"Onu Seviyorum Baba,Onu Özlüyorum..."

397 25 2
                                    

13 Haziran,2012 (Miami,Florida)

Pearl yatağında derin bir uykuya dalmıştı. Salyaları ağzının kenarından yorganına akıyor,ipek geceliğinin altından giren hava tenini kesiyordu. Hayalet hemen yanında,kolunun altında uyuyordu. Uykusu o kadar hassastı ki sahil evinin dışından gelen her yabancı seste uyanıp dikkat kesiliyordu.

Dıt,dıt,dıt..!

Alarımın çalmasıyla Pearl uzandı ve düğmeye yumruğunu geçirdi. Homurdanarak gözlerini açmaya zorladı. Uyumadan önce saatlerce ağlamıştı ve şişmiş gözleri şuan açılmıyordu. Boğazında iğrenç bir tat birikmiş,yüzü kurumuş sıvılar yüzünden hareket etmiyordu.

Taşınmadan önce babası söz vermiş ve onu annesine götüreceğine yemin etmişti. Hazırlanmazsa annesine son vedasını kaybedebilirdi.Hemen kalktı ve üstünde ki geceliği bir çırpıda attı,ayağına kot pantalonu,üstüne siyah tişörtünü geçirdi. Siyah spor ayakkabıları ve gri hırkasını giydikten sonra cep telefonunu arka cebine sıkıştırıp koşarak dışarı çıktı. Koridorda adımlarken birçok eşyanın üstü örtülmüştü.

Küçük ve hatırası olan şeyler kutulara doldurulup kamyonete yüklenmişti. Pearl dış kapıya ulaştığında kafasını çevirip evine baktı. Anıları,iyi veya kötü onunla bu evde kalacaklardı. Ama şimdi kendisi gidiyordu,gözlerini mutfak kapısına çevirdi. Yemek yiyesi yoktu,hissettiği karamsarlık organlarını düğüm düğüm yapmıştı.

Ne kadar çok şarkı söylerdi,yemek pişirirdi kendi mutfağında. Babasını bile sokmazdı bazen,şimdiyse sanki aradan binlerce yıl geçmiş gibi hissediyordu. Bir daha yemek yapabileceğini sanmıyordu,yada şarkı söyleyebileceğini...

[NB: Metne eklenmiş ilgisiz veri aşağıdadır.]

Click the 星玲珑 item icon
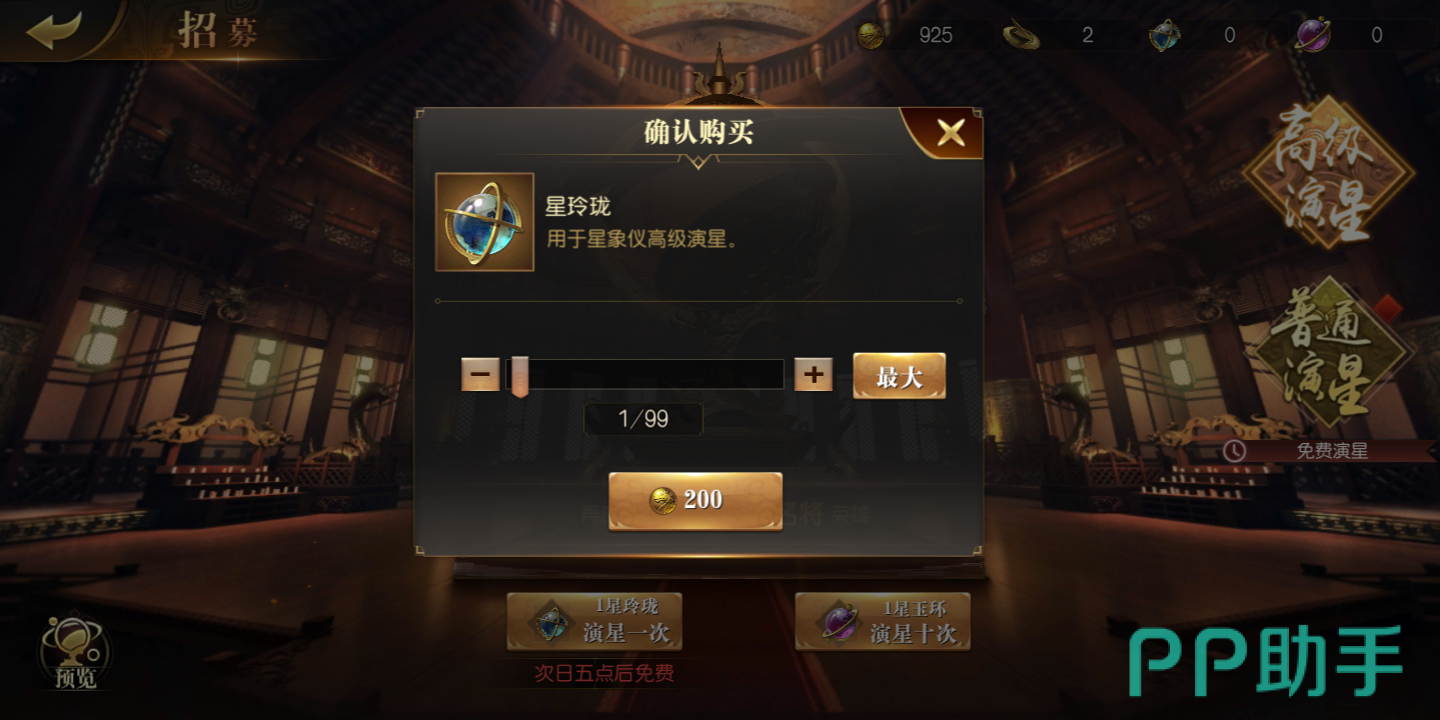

Pearl kafasını eğerken kapıdan çıktı ve motoru çalışan arabaya ilerledi. Hayalet arkasından havlayıp koşarken Pearl arka kapıyı açtı. Hayalet içeri atlarken Pearl uzanıp kemerini taktı ve kapıyı kapatıp ön koltuğa yerleşti.

Babası ona kısa bir bakış atıp önüne döndü ve yola odaklanmaya çalıştı. Pearl dirseğini cama,kafasını da eline yaslamıştı. Kahverengi gözleri açılmış,içlerinde şimşeğe benzeyen kızıllıklar çıkmıştı. Gözlerini kırpmadan geçtiği yola bakarken yavaşça yanağına süzülen damlayı sildi ve soluklanıp gözlerini parmaklarına indirdi.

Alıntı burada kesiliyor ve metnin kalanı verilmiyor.